У себя в комнате Круглов, не зажигая света, стоит у открытого окна. Налетает ветер, колышутся ветки, шуршат листья в саду.
– Шел высокий человек маленького роста, – бормочет он. – Весь кудрявый, без волос… – И после паузы: – Господи, что творится со мной? Что за жизнь я прожил?.. – И, еще погодя немного: – Нет, нет, не ропщу. Было интересно жить… Я выжил в войну, я был молод, и беден, и весел, как и полагается уважающему себя студенту. Я был влюблен…

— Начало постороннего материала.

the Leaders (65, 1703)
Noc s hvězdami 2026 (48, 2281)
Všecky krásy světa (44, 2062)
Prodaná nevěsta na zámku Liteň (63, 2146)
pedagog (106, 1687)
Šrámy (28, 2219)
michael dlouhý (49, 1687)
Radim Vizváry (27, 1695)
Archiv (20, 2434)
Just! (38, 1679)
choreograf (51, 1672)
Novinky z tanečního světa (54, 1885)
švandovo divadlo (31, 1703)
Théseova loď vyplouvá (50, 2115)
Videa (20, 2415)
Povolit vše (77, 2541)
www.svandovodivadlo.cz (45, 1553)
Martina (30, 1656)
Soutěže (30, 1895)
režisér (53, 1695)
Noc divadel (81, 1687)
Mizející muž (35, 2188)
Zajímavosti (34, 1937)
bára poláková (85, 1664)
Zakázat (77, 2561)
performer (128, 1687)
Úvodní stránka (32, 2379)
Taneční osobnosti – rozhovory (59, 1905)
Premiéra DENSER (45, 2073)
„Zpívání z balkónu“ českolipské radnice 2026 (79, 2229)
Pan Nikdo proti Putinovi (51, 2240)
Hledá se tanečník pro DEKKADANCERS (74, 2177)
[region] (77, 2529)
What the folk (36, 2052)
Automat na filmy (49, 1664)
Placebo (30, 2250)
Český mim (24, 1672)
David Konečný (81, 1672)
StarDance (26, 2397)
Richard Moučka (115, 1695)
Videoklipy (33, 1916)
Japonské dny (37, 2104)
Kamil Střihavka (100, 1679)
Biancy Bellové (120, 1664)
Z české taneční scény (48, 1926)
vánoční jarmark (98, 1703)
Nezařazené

По необозримо длинному коридору второго этажа университета бегут двое. Круглов – в морском синем кителе и широченных клешах. Маша – в пушистом розовом жакете и серой юбке, оживленная, смеющаяся. Кончилась вторая двухчасовка, из аудитории высыпают в коридор студенты. Тут много гимнастерок, флотских фланелевок. Круглова то и дело окликают:
– Круглов, куда мчишься?
– Эй, морячок, займи место в столовой!
– Юра, постой! В четыре – заседание профкома…
Он отмахивается, отшучивается.
– Маша! – окликают и девушку. – Говорят, у тебя самый лучший конспект по диамату. Одолжи, а?
– Маш, завтра вечер танцев в «Пятилетке», пойдем?.
А на Университетской набережной – солнце, ветер, весна. Возле газетного киоска старушка торгует мимозой. Круглов покупает веточку, преподносит Маше.
– Спасибо, рыцарь, – улыбается она. – А теперь посчитай, сколько у тебя осталось копеек: хватит на ужин?
– На кефир хватит.
– Не хочу кефир! Хочу отбивную в «Квисисане».
– Мы сидели в «Квисисане», у меня блоха в кармане!
– Не остроумно. Ну, ты на работу?
– Да. – Круглов припустил к трамваю. – Вечером приду! – кричит на бегу. – Жди меня, и я приду!
Он стоит на задней площадке трамвая и смотрит сквозь стекло на Машу, оставшуюся на остановке.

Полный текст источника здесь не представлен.